### EXERCISE:
Pictures must not appear in the copy. Set down exactly the line with "Image resolution: width=1456" and each line after it through the end of the data below.

### RECORDS SUPPLIED:
━━━━━━━━━━━━━━━━━━━━

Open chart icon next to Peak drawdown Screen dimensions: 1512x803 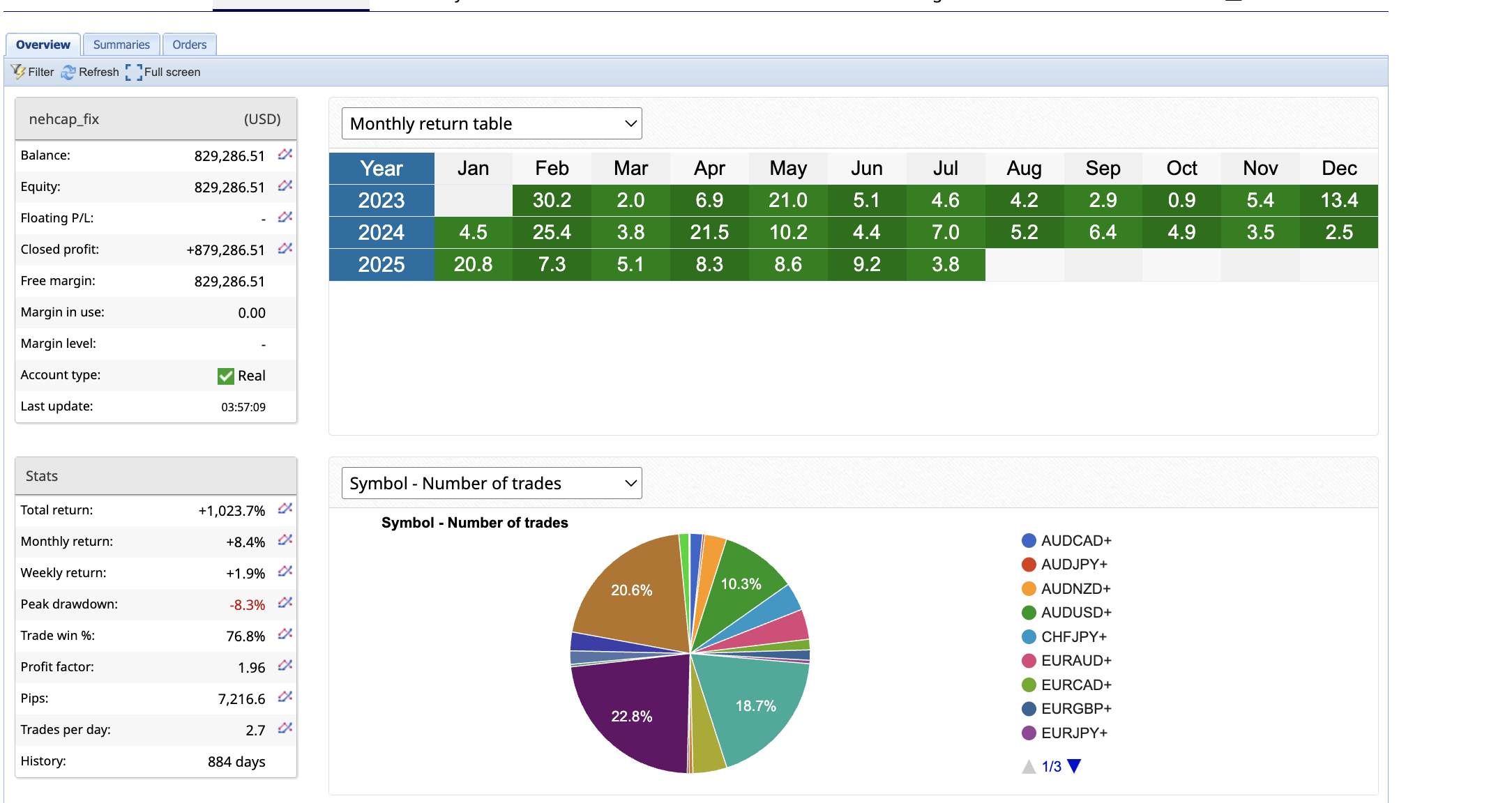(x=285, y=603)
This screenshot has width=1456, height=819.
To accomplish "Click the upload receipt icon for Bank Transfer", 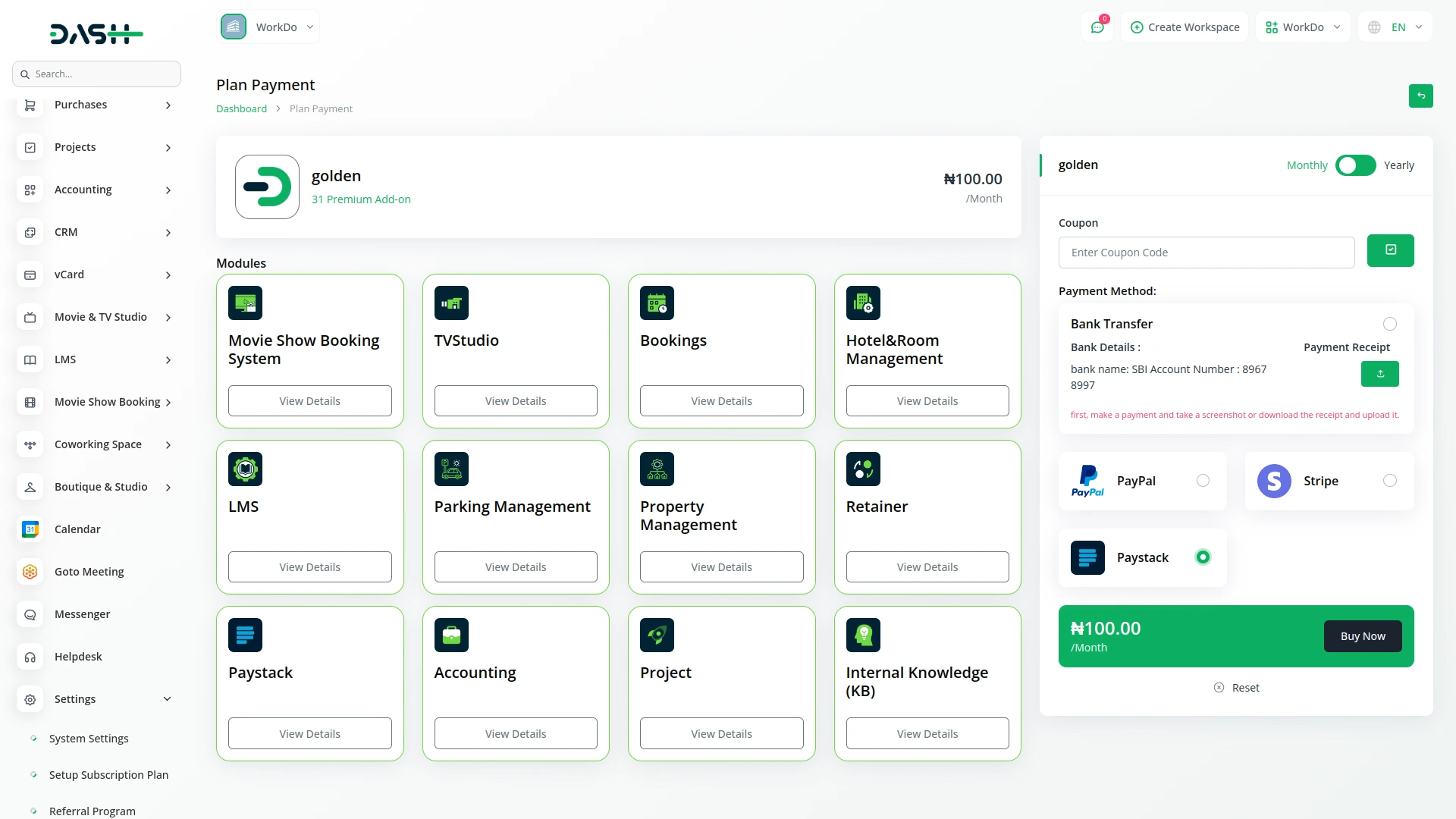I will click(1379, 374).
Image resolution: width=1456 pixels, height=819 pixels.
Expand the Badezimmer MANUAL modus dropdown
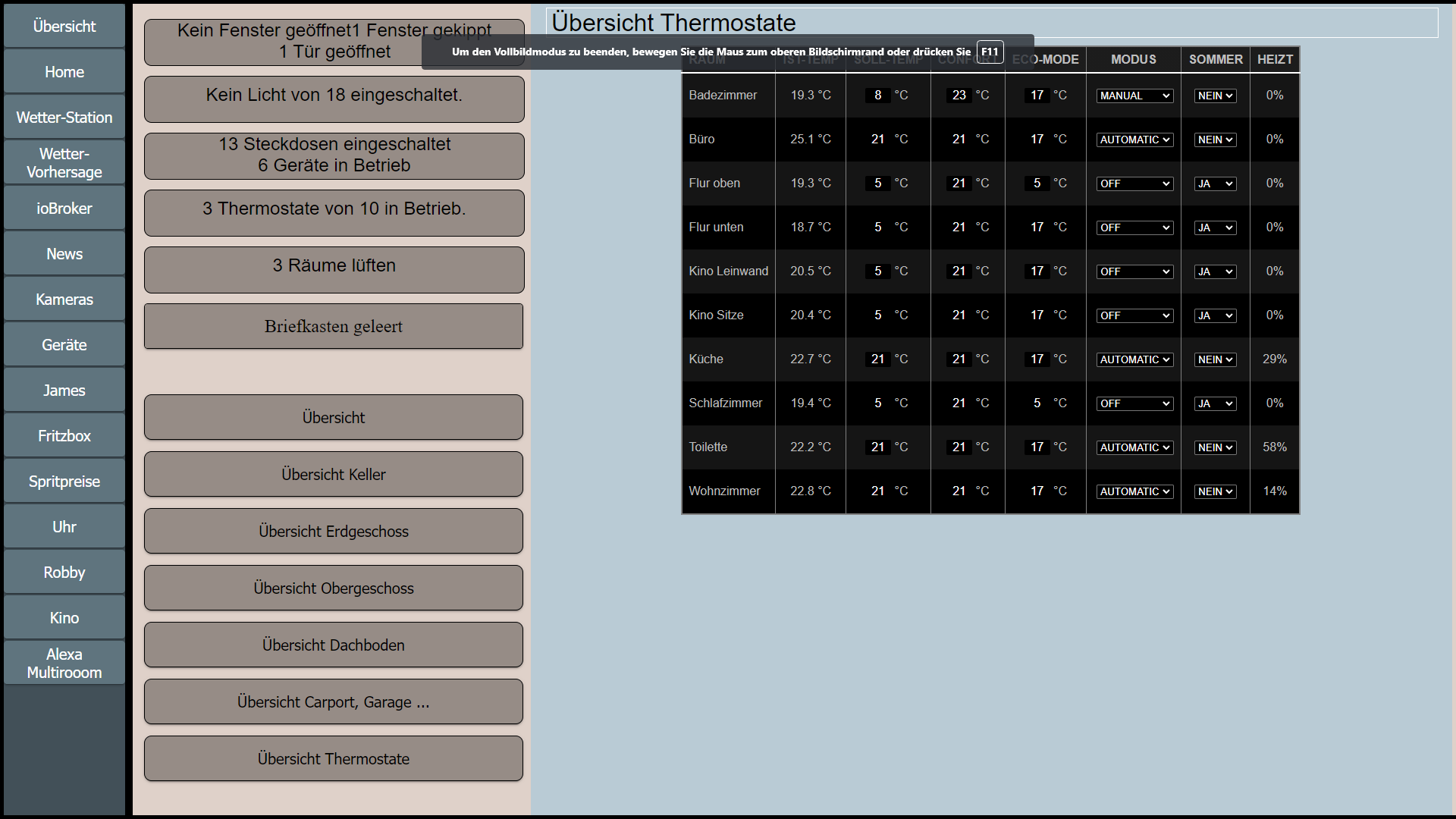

━━━━━━━━━━━━━━━━━━━━

### ANSWER SPACE:
Image resolution: width=1456 pixels, height=819 pixels.
Expand the Badezimmer MANUAL modus dropdown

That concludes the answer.